The consolidation and potential breakout patterns could impact investor strategies, as Bitcoin’s performance heading into “Uptober” may affect overall market sentiment and investment decisions.
Bitcoin’s Resilient Stance: A Comparative Analysis
As Bitcoin trades at $116,236 with a modest 1% uptick over the last 24 hours, it continues to exhibit a robust performance amidst anticipation of the Federal Reserve’s upcoming policy statement. Notably, analysts like Dean Crypto Trades highlight how Bitcoin’s recent price movement is notably restrained compared to the S&P 500 and gold, which have risen 9% and 36%, respectively. This compression could signal a potential for a breakout, positioning Bitcoin to potentially lead the next market shift, although it may temporarily form a “lower high” before a decisive move upward.
In terms of competitive advantages, Bitcoin’s historical pattern surrounding September FOMC meetings conveys a positive expectation for a rally, marked by previous trends over recent years. Lark Davis underscores this cyclical behavior, aligning Bitcoin’s usual strength in early fall, which could attract both retail and institutional investors looking to capitalize on seasonal price movements. Additionally, CoinDesk Research’s analysis reflecting support levels around $116,400 reinforces investor confidence, especially given the recent consolidation above this crucial threshold.
However, there are potential drawbacks to consider. Bitcoin’s relative underperformance compared to traditional assets may dissuade new entrants seeking immediate gains, particularly in a market that is witnessing healthy upward movement in equities and commodities. Furthermore, if the anticipated bullish rally doesn’t materialize, it could lead to increased volatility and risk-averse investors might pull back, bringing pressure on Bitcoin’s price momentum.

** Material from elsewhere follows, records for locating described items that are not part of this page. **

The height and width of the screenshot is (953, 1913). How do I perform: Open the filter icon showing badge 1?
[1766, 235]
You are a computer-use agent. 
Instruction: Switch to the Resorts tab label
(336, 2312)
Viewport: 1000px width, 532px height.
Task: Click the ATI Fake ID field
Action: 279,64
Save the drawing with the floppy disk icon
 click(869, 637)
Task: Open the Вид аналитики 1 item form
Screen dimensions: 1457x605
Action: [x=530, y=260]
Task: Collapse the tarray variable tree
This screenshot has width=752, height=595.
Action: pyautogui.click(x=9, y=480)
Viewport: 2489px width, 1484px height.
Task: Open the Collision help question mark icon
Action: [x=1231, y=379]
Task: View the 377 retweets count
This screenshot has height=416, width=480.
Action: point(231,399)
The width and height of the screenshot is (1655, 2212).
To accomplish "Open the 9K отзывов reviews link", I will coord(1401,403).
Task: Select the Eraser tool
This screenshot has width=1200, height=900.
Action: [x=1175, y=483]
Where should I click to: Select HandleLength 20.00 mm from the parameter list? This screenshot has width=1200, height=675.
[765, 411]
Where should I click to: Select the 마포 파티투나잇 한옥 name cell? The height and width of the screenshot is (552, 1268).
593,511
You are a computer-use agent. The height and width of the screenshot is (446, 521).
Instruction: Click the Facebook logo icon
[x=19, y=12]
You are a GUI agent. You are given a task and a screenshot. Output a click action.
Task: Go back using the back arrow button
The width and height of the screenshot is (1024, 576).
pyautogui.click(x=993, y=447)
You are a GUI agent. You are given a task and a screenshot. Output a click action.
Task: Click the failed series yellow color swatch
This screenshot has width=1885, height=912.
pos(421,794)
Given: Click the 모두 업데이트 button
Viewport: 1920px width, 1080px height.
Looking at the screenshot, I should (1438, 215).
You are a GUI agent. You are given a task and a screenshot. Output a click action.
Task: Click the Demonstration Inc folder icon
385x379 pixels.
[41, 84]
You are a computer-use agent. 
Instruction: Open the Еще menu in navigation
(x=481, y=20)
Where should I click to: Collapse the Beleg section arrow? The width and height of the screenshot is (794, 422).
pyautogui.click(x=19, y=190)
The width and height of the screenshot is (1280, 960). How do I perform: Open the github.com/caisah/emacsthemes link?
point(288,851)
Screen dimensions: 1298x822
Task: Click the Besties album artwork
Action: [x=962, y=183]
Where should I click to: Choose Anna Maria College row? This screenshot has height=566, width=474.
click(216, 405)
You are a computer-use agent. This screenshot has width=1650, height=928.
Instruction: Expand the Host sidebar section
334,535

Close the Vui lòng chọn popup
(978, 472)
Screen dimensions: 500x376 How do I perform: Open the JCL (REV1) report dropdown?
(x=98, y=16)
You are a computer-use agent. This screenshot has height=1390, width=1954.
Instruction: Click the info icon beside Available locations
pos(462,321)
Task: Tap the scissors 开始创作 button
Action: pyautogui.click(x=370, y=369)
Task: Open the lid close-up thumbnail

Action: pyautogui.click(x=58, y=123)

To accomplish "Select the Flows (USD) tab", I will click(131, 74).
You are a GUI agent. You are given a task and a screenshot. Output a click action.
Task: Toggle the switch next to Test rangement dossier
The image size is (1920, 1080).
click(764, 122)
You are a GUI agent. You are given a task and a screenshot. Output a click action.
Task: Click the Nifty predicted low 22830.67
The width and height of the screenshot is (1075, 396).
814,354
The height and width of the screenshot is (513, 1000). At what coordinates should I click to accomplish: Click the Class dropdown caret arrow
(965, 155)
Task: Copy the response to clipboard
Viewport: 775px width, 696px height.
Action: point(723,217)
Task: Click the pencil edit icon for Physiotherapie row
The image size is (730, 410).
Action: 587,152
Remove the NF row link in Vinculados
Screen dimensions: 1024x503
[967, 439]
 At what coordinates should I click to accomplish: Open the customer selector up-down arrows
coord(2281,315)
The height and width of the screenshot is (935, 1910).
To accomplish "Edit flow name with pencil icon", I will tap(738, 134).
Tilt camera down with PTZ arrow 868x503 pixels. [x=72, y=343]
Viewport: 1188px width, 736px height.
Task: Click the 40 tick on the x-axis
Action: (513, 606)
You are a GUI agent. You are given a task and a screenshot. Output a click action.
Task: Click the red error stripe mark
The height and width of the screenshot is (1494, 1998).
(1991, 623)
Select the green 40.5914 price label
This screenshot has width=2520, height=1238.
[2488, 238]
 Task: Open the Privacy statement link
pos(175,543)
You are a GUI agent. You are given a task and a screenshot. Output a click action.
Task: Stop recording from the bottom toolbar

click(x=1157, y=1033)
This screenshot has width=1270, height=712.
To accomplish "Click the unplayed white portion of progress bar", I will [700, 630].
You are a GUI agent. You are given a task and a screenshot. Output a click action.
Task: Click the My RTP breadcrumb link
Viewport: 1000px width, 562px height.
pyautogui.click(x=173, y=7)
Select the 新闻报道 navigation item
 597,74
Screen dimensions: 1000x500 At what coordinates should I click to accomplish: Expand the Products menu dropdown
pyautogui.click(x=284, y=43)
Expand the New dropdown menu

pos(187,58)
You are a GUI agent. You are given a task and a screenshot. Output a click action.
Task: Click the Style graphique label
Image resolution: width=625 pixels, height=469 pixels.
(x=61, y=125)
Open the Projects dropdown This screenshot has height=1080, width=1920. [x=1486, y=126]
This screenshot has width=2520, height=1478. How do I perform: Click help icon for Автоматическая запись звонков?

This situation could ultimately benefit seasoned crypto investors who are poised to take advantage of potential price swings and capitalize on Bitcoin’s volatility, while it may create challenges for newcomers unaccustomed to the asset’s price behavior. As the market stands, Bitcoin remains above the critical $116,000 level, creating an intriguing backdrop as all eyes turn to the Fed’s decisions, potentially setting the stage for significant strategic moves by market participants.